Levels of Life
- First edition
- Author: Julian Barnes
- Language: English
- Genre: Memoir
- Publisher: Jonathan Cape
- Publication date: 2013
- Publication place: United Kingdom
- Media type: Print
- Pages: 118
- ISBN: 0-22-409815-2

= Levels of Life =

2013 memoir by Julian Barnes

Levels of Life is a 2013 memoir by English author Julian Barnes, dedicated to his wife Pat Kavanagh, a literary agent who died in 2008.

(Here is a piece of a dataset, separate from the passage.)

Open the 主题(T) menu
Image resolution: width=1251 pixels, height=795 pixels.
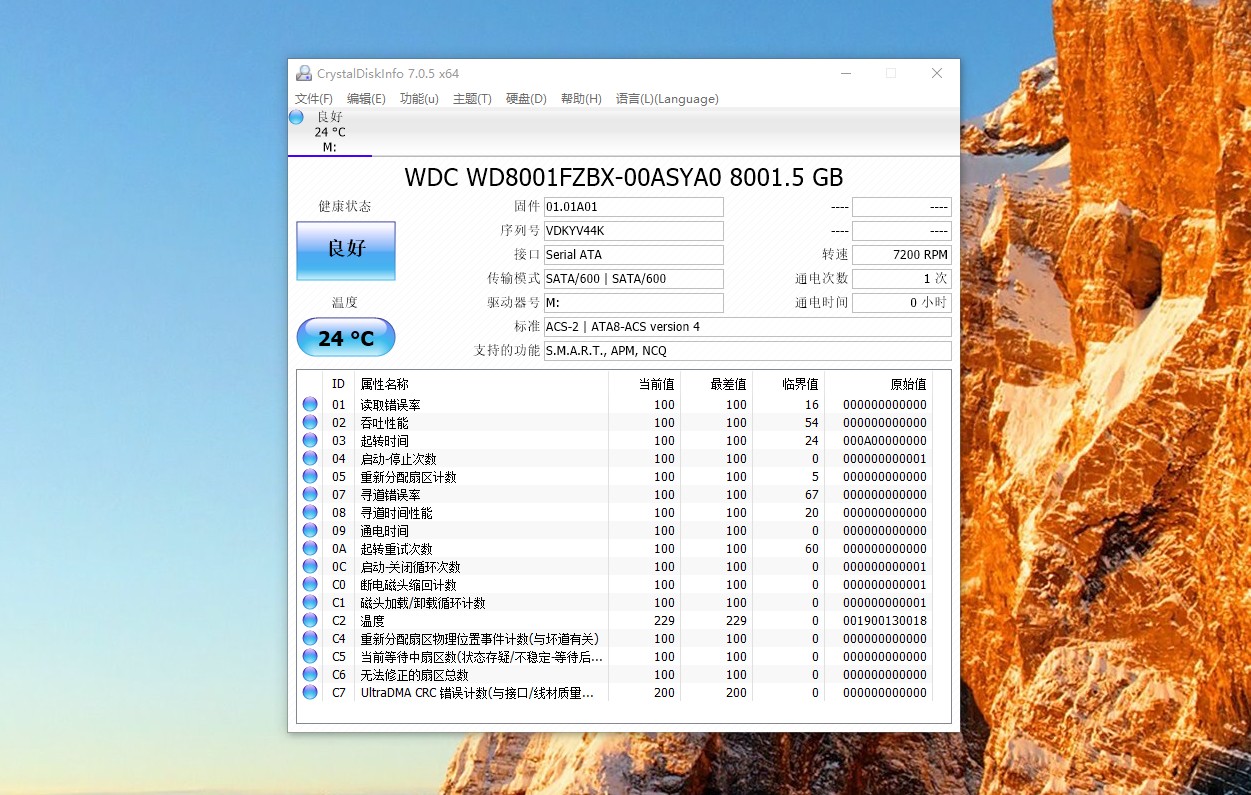pos(472,98)
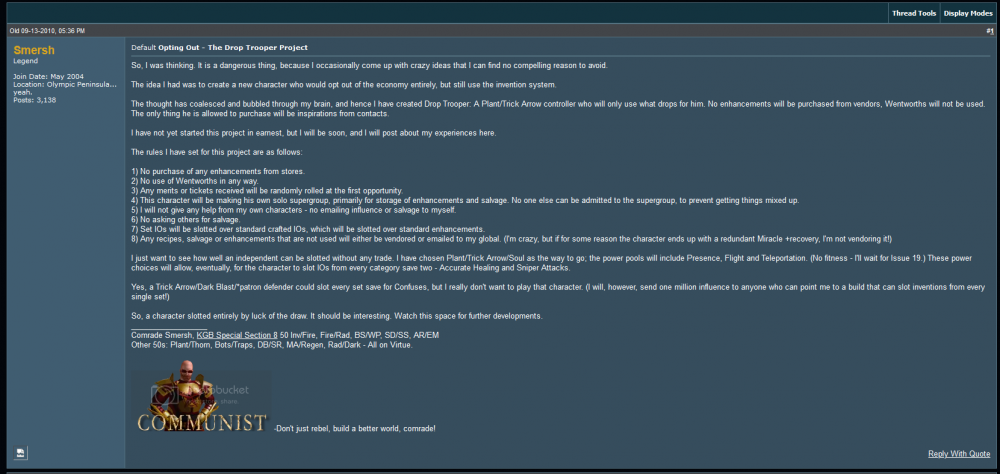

The book comprises three essays:
- The Sin of Height: The first essay explores Anglo-French ballooning in the 19th century, concentrating on photographer and inventor Gaspard-Félix Tournachon, later known simply as Nadar, who combined photography and aeronautics as the first aerial photographer. Also appearing are English colonel and pioneer balloonist Fred Burnaby and Sarah Bernhardt, who was photographed several times by Nadar.
- On the Level: Here Barnes fictionalizes the relationship between Burnaby and Bernhardt.
- The Loss of Depth: Barnes contemplates his wife's no longer being there: "the fact that someone is dead may mean that they are not alive, but doesn't mean that they do not exist."

==Reception==
- Leyla Sanai said in The Independent "Anyone who has loved and lost can't fail to be moved by this devastating book."
- Blake Morrison said in The Guardian "Its resonance comes from all it doesn't say, as well as what it does; from the depth of love we infer from the desert of grief."
- Sarah Manguso said in the New York Times "the dialogue between Burnaby and Bernhardt can blush somewhat purple. In the third essay, Barnes refers to the dangerous lure of grief's 'self-pity, isolationism, world-scorn, an egotistical exceptionalism: all aspects of vanity'... the book's last section is one of the least indulgent accounts of mourning I have ever read. I almost wish Levels of Life consisted only of its 56 shattering pages.'
- On National Public Radio, Heller McAlpin stated "Among the many trenchant questions Barnes poses in Levels of Life is what constitutes success in mourning: 'Does it lie in remembering or in forgetting?'
- Sam Leith in The Spectator said "You learn almost nothing from it about Pat (she's not even named in the text), or about their relationship. The book is not an attempt to bring her to life. It describes and enacts her absence. It is the more piercing for Barnes's refusal to sentimentalise... For all Barnes's tools of detachment and self-analysis, this is a force-ten account of the ongoing pain of having loved entirely and lost entirely. It reads like what it is: a book with its heart missing.'

In 2019, The Guardian ranked it 45 on their list of the 100 best books of the 21st century.